"Na głęboką wodę" [recenzja]: Skok na główkę

Colin Firth w filmie "Na głęboką wodę" /materiały dystrybutora

Brytyjczyk Donald Crowhurst - postać mająca jak najbardziej rzeczywisty odpowiednik - decyduje się wziąć udział w regatach dookoła świata. Jest jedynie żeglarzem amatorem, ale hołubi przekonanie o swoim potencjale. Dlatego, chcąc zdobyć potrzebne fundusze, zastawia dom, w którym mieszka wraz z żoną i dziećmi. Do odważnych świat należy, prawda?

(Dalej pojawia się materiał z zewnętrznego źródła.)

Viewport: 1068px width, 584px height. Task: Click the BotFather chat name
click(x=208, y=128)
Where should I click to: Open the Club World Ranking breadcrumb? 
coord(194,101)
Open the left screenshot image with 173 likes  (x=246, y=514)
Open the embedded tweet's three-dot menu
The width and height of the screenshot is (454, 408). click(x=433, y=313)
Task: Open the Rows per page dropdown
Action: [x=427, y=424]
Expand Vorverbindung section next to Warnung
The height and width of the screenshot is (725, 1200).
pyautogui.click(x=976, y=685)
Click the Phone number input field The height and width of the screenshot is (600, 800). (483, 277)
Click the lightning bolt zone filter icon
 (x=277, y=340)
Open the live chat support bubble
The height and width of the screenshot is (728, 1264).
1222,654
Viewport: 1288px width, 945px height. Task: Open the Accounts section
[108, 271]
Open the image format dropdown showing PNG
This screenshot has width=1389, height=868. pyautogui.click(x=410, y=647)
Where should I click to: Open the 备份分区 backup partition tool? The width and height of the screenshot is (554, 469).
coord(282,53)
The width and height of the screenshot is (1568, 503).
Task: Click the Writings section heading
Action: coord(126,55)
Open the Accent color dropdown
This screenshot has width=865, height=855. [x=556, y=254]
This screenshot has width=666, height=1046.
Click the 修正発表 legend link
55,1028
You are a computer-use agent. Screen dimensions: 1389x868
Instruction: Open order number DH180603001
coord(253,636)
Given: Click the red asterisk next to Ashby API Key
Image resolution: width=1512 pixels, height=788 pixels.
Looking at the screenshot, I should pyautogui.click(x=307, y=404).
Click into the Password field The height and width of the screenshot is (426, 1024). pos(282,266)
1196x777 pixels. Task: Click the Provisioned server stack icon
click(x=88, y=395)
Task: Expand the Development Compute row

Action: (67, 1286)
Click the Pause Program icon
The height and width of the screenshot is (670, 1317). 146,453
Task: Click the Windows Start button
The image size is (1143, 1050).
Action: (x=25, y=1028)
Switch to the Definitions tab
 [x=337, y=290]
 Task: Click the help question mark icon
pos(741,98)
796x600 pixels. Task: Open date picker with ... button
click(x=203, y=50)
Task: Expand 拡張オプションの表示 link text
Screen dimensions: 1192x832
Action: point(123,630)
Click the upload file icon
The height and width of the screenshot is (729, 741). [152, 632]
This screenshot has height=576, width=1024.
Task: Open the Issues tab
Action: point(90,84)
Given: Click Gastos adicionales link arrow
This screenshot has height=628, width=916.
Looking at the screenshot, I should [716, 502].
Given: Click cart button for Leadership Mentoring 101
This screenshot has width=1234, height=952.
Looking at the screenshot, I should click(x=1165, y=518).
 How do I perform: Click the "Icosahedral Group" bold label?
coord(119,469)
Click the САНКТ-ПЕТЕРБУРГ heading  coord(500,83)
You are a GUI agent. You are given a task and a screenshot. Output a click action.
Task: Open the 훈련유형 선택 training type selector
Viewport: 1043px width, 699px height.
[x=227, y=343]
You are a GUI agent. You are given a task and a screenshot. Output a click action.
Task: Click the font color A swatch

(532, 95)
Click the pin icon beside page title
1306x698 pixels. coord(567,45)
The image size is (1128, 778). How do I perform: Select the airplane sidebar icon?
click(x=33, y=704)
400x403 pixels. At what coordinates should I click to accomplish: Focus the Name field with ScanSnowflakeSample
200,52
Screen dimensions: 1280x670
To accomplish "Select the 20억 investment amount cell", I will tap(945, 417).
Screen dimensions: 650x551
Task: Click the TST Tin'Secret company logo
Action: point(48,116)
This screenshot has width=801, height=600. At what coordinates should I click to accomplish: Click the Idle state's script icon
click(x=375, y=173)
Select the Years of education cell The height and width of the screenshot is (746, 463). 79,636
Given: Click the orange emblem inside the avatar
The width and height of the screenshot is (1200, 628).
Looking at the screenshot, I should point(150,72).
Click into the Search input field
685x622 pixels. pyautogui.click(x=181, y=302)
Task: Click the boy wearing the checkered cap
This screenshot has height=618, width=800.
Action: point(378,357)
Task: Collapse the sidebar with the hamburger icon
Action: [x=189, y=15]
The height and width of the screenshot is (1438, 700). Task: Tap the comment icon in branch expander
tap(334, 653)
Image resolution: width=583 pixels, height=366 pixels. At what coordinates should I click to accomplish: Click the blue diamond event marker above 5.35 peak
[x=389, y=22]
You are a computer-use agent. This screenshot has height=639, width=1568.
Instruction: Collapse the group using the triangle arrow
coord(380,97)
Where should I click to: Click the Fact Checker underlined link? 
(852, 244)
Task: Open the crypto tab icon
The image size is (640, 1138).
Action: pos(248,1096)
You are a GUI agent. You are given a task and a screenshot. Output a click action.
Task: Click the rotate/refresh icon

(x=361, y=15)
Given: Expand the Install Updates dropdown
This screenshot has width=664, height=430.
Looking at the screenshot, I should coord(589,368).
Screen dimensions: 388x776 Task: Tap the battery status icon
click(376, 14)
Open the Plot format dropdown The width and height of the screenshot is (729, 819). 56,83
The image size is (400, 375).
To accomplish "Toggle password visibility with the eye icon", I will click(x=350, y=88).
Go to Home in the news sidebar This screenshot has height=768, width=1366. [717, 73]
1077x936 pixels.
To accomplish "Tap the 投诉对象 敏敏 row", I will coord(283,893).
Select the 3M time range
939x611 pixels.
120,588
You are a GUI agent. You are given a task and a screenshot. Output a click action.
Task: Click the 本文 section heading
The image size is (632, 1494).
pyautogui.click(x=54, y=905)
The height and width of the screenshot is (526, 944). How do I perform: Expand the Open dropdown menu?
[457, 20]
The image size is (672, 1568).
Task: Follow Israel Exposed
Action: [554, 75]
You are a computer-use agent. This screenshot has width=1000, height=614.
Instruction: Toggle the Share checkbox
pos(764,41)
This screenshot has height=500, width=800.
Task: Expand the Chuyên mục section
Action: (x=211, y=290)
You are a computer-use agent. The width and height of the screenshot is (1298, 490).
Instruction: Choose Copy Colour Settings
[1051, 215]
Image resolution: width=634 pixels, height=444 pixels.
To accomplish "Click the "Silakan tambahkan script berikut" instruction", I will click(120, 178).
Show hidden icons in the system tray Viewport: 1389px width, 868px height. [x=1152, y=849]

"Na głęboką wodę" Jamesa Marsha nie jest bynajmniej motywacyjnym filmem, po którego obejrzeniu szarzy, gnuśni widzowie zyskają siły, aby spełnić najdziksze ambicje i fantazje. Wyruszywszy w morze, Crowhurst zmaga się z kolejnymi trudnościami, aż wreszcie rezygnuje z wyścigu. Od tego momentu zaczyna podawać fałszywe informacje o swoim położeniu, każąc najbliższym i reszcie obywateli Wielkiej Brytanii wierzyć w to, że mknie przed siebie w zawrotnym tempie. W międzyczasie pogarsza się jego psychiczna kondycja. Przegrany i osamotniony, pogrąża się coraz bardziej.

Reklama

Crowhurst mógłby wydać się czarnym charakterem: narwańcem, który naraża dobrobyt i honor rodziny. W filmie jawi się jednak jako piękny marzyciel, który przegrywa starcie z brutalną rzeczywistością. Duża w tym zasługa obsadzonego w jego roli Colina Firtha; ten obdarzony szlachetnymi rysami i uprzejmą charyzmą aktor potrafiłby ocieplić wizerunek nawet kogoś takiego jak Jeffrey Dahmer.

Ponadto Marsh i scenarzysta Scott Z. Burns wykorzystują każdą okazję, aby podkreślić, że Crowhurst jest w znacznym stopniu ofiarą niefortunnego splotu okoliczności. Efekt jest stanowczo zbyt dobroduszny. Na portrecie bohatera przydałoby się więcej skaz, które uczyniłyby go mniej sympatycznym, ale za to bardziej interesującym. 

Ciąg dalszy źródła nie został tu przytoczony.